◆ **DATA LISTING**:
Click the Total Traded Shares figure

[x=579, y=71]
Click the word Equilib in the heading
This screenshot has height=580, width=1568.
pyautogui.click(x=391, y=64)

◆ **WHAT NEEDS TO BE DONE**:
Write the data above out again in full, with every word as given.

◆ **RESULT OF THE EXERCISE**:
Click the Total Traded Shares figure

[x=579, y=71]
Click the word Equilib in the heading
This screenshot has height=580, width=1568.
pyautogui.click(x=391, y=64)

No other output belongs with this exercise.